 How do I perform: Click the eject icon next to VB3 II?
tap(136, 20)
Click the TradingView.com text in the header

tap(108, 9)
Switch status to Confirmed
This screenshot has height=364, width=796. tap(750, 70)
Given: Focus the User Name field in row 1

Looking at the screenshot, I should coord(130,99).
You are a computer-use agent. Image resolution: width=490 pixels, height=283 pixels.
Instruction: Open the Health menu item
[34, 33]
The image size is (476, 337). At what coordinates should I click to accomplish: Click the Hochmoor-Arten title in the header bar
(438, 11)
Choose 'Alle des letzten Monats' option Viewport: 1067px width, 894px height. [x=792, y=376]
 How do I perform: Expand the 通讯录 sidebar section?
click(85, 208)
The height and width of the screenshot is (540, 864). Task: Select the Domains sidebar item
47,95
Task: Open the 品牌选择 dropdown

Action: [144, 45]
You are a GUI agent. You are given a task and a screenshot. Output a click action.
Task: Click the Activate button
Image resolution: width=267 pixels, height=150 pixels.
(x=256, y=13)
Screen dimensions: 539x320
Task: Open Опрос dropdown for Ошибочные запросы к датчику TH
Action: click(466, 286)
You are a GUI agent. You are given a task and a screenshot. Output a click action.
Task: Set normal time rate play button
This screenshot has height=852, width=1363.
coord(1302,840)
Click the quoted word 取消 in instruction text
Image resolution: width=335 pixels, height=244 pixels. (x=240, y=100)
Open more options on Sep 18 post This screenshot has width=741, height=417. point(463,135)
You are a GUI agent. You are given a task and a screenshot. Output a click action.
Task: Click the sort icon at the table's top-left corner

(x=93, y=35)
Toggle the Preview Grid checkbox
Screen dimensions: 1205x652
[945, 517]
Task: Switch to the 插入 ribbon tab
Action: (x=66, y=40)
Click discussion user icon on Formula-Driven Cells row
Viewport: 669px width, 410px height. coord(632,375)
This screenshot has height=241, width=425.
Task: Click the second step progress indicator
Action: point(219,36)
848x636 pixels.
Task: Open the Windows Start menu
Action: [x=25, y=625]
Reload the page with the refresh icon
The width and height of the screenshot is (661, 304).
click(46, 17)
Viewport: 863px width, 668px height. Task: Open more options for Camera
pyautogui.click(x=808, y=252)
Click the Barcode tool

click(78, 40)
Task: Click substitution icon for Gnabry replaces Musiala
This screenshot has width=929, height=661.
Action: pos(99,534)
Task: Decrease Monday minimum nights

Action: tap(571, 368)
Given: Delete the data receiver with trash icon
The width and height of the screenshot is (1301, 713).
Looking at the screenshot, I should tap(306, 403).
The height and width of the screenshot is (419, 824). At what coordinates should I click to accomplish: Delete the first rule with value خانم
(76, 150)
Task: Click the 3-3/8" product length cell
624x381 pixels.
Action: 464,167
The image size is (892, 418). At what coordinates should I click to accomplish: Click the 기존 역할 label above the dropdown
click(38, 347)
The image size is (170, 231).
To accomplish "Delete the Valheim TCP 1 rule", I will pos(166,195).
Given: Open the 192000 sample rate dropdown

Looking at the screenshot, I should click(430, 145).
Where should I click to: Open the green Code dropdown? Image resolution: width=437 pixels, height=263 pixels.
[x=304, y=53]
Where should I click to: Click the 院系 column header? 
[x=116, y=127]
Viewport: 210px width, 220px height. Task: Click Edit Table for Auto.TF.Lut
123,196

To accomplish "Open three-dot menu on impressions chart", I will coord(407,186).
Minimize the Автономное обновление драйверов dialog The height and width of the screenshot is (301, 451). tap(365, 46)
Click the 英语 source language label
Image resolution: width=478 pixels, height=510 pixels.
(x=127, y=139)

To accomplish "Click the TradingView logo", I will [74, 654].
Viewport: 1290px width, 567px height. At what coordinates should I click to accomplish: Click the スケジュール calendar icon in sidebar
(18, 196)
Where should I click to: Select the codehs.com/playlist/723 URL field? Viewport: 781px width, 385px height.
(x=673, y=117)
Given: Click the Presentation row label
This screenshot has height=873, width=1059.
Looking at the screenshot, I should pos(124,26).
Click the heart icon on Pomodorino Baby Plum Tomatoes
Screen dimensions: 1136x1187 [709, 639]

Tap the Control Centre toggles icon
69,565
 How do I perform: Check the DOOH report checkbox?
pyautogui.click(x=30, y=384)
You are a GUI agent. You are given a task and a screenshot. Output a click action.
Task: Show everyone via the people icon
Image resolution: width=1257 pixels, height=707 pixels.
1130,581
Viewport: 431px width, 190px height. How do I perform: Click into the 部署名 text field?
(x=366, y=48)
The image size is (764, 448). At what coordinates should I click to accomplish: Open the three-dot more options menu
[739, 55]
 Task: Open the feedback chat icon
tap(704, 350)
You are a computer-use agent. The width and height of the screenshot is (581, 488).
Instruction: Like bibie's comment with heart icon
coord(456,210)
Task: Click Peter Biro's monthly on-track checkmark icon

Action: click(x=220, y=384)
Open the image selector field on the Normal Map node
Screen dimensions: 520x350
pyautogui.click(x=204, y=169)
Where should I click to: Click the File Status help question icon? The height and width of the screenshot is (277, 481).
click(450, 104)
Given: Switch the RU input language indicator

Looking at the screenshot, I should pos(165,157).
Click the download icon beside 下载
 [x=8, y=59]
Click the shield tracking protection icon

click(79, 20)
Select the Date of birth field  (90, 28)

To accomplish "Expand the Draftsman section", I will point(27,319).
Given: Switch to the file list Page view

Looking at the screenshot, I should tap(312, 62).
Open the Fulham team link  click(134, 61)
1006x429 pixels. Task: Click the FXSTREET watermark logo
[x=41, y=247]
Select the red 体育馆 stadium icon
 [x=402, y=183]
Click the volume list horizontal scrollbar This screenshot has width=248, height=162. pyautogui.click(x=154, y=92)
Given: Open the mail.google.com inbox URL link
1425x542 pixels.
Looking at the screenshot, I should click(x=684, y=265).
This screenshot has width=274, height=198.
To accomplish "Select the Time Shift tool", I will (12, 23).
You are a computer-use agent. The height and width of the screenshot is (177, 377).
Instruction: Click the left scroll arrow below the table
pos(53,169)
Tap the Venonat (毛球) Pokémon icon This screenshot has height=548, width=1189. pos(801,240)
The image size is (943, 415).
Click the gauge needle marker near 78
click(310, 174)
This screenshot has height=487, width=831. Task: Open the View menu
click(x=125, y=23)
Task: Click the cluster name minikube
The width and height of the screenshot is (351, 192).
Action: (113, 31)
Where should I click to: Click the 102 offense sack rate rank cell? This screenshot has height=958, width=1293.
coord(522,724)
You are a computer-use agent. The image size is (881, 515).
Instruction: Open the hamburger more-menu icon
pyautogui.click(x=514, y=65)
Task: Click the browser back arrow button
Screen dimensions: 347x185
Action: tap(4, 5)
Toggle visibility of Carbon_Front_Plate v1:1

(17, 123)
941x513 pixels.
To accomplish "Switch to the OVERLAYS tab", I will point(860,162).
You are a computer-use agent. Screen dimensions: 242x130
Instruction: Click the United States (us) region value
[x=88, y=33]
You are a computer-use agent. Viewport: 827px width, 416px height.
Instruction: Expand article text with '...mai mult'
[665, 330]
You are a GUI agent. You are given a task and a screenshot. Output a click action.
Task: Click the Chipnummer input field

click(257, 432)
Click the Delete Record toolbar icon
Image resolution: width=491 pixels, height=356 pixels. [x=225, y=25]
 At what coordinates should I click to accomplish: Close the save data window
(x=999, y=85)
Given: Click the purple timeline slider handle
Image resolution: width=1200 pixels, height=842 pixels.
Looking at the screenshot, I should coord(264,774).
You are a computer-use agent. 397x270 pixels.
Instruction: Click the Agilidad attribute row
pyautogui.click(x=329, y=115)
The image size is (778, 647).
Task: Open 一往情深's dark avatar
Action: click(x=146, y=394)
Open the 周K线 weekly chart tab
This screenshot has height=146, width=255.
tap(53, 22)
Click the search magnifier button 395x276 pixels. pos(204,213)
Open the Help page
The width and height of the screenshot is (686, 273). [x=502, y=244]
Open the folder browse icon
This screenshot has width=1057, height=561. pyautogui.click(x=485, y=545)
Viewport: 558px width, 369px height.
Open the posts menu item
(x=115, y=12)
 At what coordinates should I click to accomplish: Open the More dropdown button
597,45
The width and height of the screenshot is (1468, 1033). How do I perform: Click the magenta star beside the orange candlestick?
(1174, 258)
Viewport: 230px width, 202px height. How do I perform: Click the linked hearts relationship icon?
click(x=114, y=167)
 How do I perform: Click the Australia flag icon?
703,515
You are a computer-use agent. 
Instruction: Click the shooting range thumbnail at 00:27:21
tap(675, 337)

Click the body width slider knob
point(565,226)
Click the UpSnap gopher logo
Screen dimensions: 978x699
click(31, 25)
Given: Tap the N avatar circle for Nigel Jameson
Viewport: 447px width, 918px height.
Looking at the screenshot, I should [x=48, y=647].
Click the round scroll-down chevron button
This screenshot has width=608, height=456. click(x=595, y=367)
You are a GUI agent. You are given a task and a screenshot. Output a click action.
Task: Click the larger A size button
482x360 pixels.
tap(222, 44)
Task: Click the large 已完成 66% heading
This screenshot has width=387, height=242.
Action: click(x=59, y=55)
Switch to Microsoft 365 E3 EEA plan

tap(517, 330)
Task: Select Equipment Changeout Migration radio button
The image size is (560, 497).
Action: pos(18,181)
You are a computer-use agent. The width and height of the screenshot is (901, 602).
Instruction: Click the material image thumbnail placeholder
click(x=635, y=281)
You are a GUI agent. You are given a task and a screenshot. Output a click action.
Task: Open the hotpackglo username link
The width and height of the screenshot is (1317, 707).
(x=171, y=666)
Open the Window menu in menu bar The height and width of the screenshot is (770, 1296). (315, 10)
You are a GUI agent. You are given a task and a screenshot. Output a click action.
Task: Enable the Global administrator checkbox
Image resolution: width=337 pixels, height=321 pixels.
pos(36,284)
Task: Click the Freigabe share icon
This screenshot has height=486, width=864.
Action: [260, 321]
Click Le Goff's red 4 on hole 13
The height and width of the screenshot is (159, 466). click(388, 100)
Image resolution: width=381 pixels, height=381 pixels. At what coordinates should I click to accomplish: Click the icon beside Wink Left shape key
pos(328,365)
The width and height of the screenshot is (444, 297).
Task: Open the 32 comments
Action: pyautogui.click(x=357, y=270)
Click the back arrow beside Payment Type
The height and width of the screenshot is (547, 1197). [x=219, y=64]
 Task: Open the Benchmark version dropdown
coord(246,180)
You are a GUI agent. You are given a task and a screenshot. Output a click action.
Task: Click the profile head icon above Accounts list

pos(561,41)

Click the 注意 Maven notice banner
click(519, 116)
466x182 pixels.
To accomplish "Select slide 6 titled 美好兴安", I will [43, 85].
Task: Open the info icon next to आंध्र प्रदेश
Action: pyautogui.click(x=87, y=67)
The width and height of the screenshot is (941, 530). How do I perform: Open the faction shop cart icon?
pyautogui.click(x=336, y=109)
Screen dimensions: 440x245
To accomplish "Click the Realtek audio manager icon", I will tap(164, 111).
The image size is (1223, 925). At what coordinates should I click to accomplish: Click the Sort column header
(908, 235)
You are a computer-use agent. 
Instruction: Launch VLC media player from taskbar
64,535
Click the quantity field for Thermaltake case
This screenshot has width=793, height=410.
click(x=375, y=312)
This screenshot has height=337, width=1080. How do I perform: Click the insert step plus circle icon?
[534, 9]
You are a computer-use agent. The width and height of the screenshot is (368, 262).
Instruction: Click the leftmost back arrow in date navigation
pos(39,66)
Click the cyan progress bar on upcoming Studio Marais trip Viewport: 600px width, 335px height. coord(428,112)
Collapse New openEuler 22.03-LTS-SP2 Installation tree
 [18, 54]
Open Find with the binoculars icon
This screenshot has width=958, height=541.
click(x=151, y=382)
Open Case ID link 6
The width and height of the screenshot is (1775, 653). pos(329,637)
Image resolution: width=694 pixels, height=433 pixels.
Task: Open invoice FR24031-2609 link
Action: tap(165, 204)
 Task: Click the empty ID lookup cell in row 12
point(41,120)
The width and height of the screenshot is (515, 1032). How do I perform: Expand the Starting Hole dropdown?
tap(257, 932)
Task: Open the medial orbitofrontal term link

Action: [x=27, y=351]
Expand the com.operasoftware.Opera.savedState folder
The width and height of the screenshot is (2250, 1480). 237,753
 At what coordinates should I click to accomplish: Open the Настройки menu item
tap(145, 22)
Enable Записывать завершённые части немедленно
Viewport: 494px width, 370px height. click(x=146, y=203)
● ● ●
■ **WHAT IS BEING ASKED**
Some of the data mentions "computer". Copy every line where it does.

■ **WRITTEN RESPONSE**
You are a computer-use agent. Image resolution: width=490 pixels, height=283 pixels.
You are a computer-use agent. The width and height of the screenshot is (581, 488).
You are a computer-use agent. The height and width of the screenshot is (177, 377).
You are a computer-use agent. The image size is (881, 515).
You are a computer-use agent. Screen dimensions: 242x130
You are a computer-use agent. Viewport: 827px width, 416px height.
You are a computer-use agent. 397x270 pixels.
You are a computer-use agent. 
You are a computer-use agent. The width and height of the screenshot is (901, 602).
You are a computer-use agent. 
You are a computer-use agent. The width and height of the screenshot is (368, 262).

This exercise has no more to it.